> **Work to be completed**
What is needed is an exact copy of the records below, with the pictures left out.

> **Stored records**
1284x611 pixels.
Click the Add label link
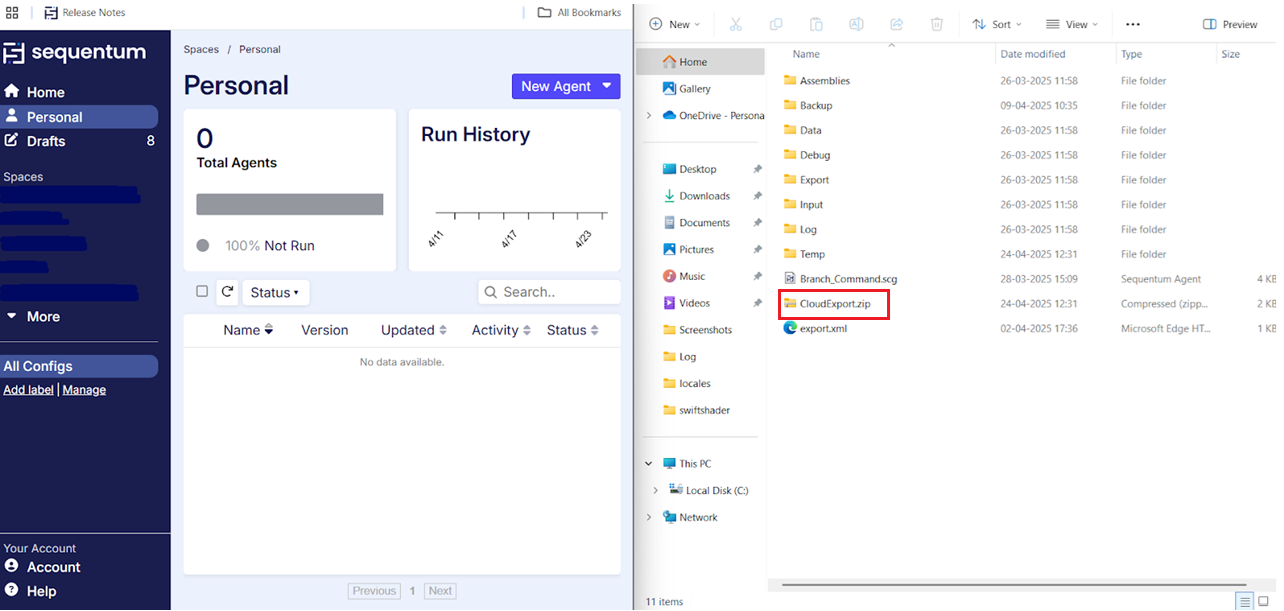tap(28, 390)
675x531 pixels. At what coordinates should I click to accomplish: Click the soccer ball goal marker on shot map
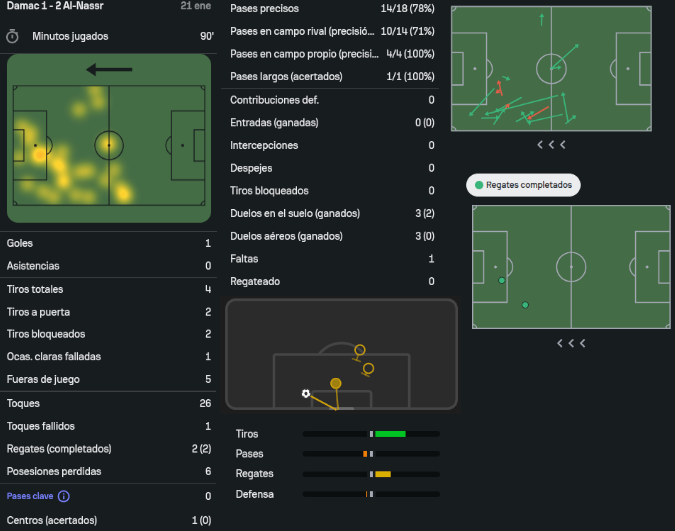(x=306, y=393)
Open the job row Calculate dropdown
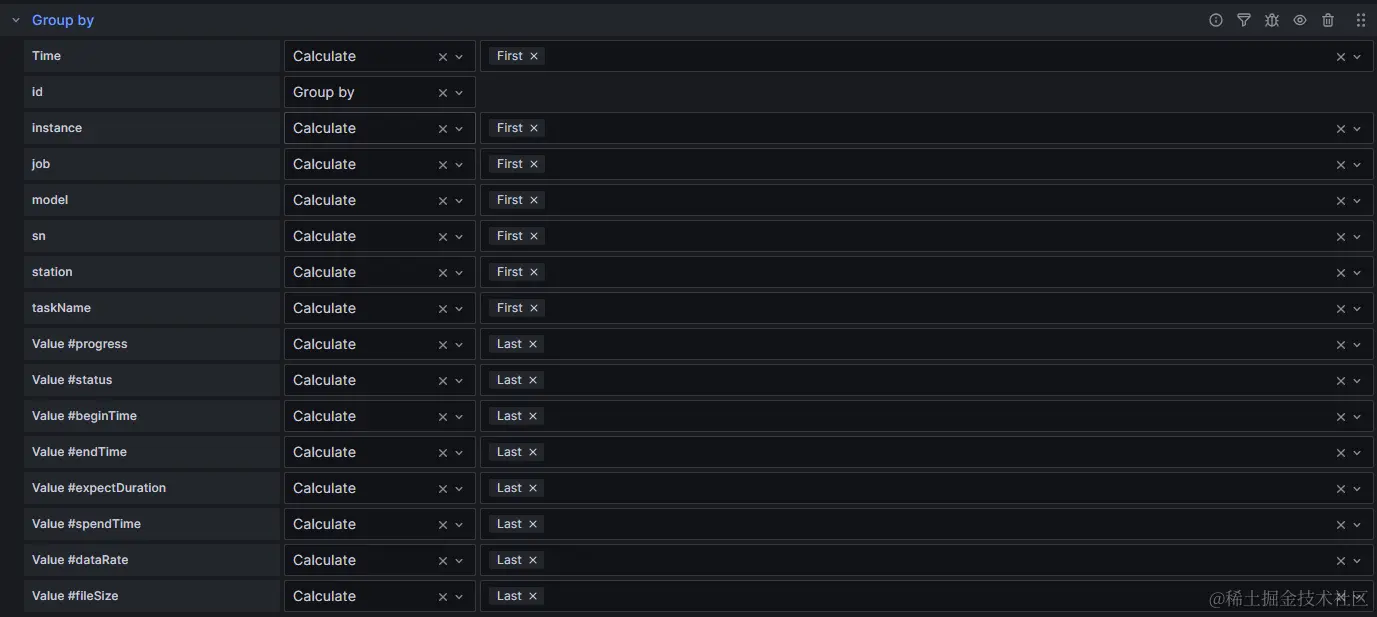 [459, 165]
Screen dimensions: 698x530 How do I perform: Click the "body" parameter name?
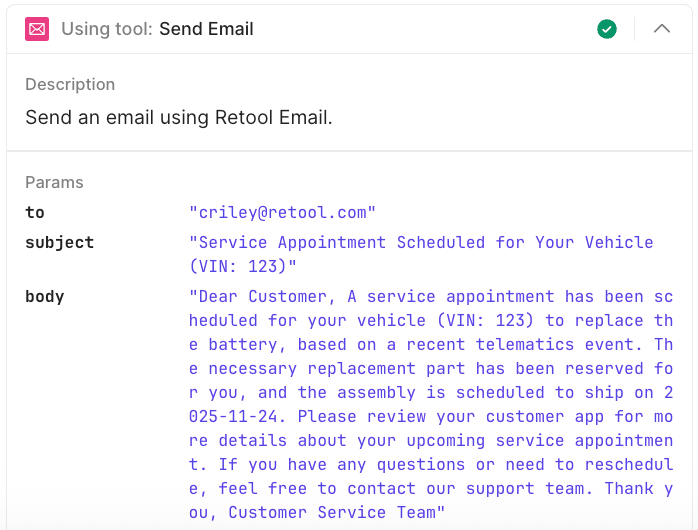click(x=44, y=296)
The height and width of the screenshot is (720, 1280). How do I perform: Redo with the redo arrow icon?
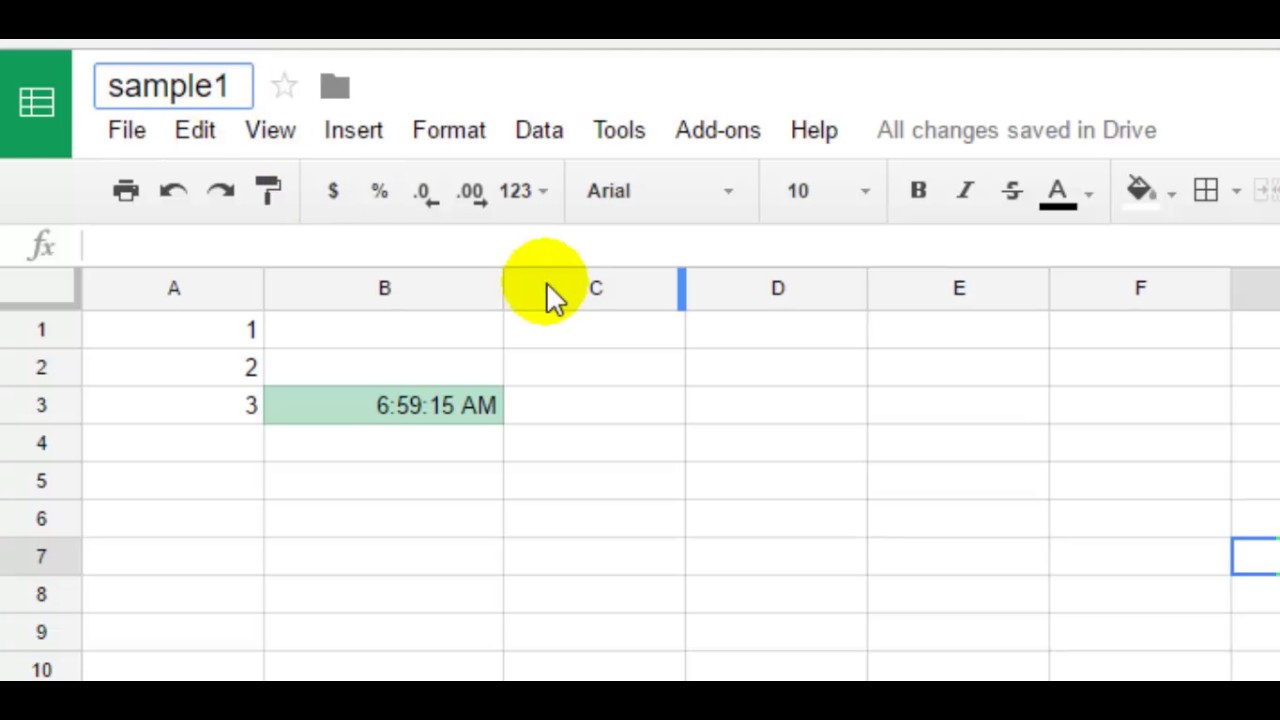coord(221,190)
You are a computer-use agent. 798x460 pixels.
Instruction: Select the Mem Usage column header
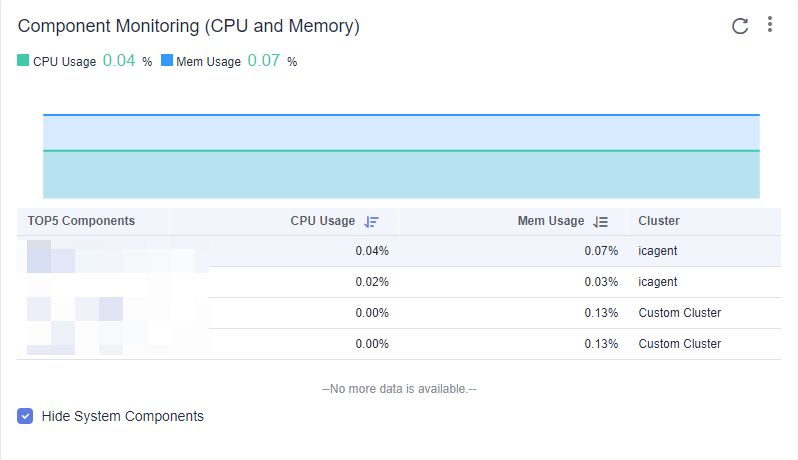click(551, 221)
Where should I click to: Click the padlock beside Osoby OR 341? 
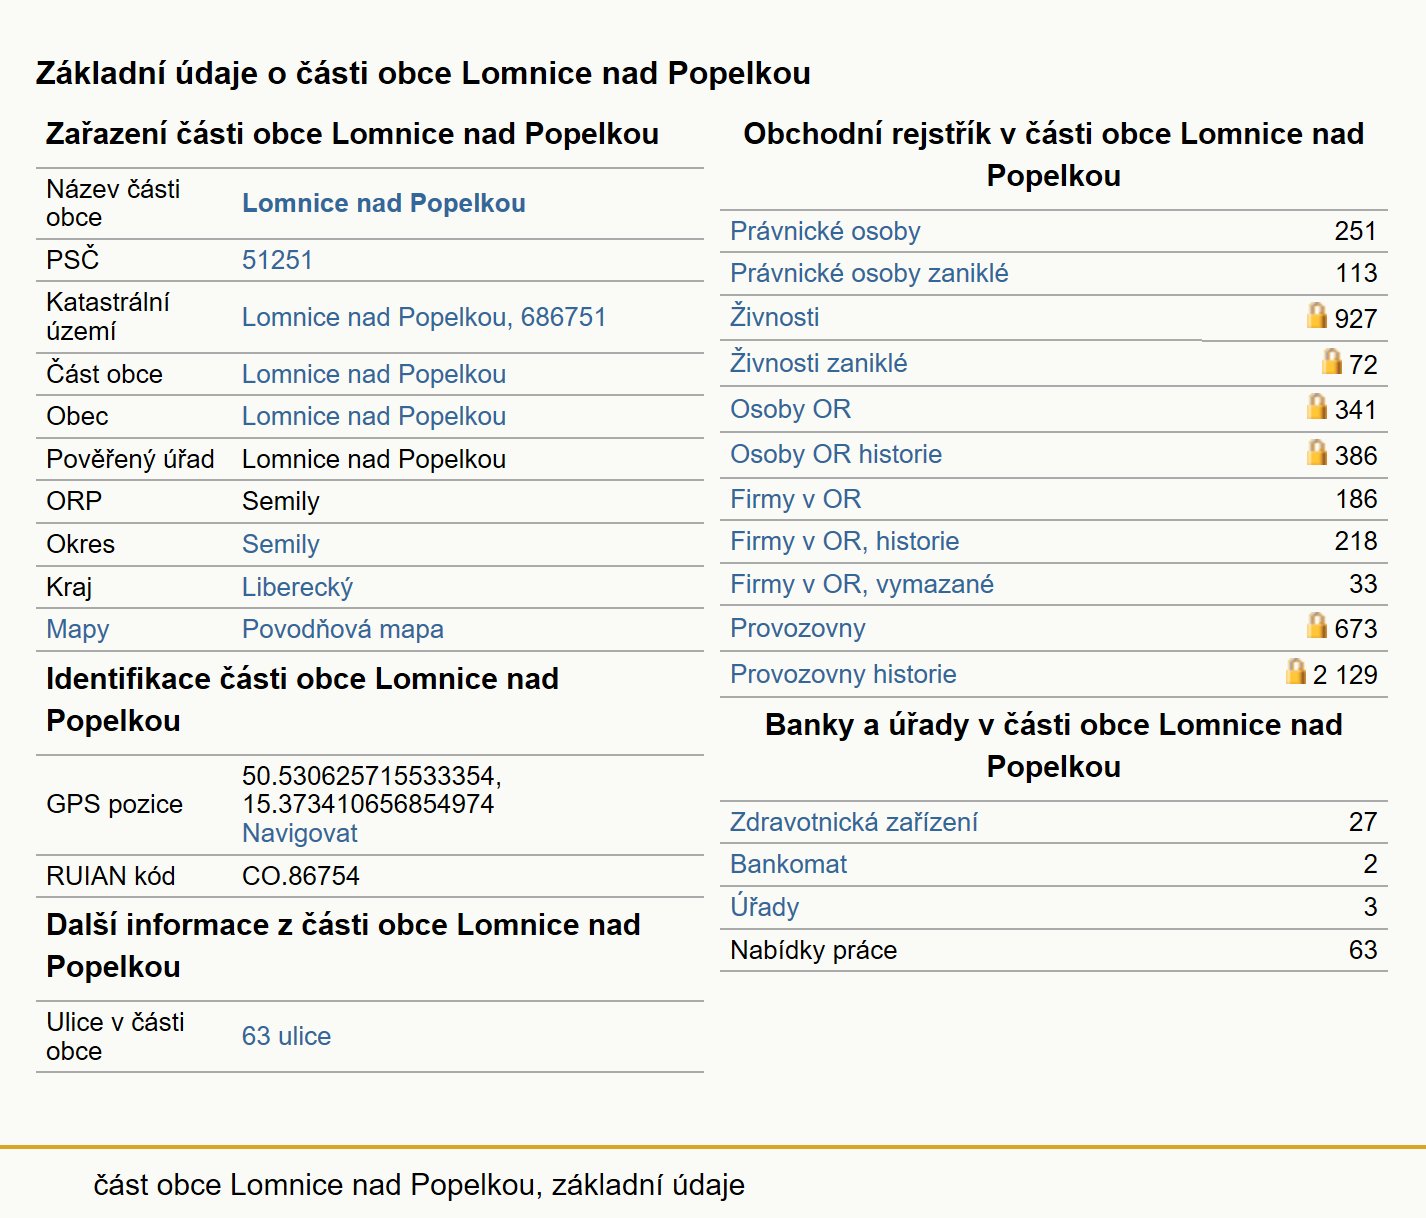pyautogui.click(x=1317, y=406)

> **Answer box**
1284x611 pixels.
Click the Add label link
tap(28, 390)
675x531 pixels. At what coordinates should I click to accomplish: Click the soccer ball goal marker on shot map
(x=306, y=393)
Open the job row Calculate dropdown
 [459, 165]
Screen dimensions: 698x530 How do I perform: Click the "body" parameter name?
click(x=44, y=296)
The height and width of the screenshot is (720, 1280). How do I perform: Redo with the redo arrow icon?
coord(221,190)
You are a computer-use agent. 798x460 pixels.
Instruction: Select the Mem Usage column header
click(551, 221)
Where should I click to: Click the padlock beside Osoby OR 341? 
pyautogui.click(x=1317, y=406)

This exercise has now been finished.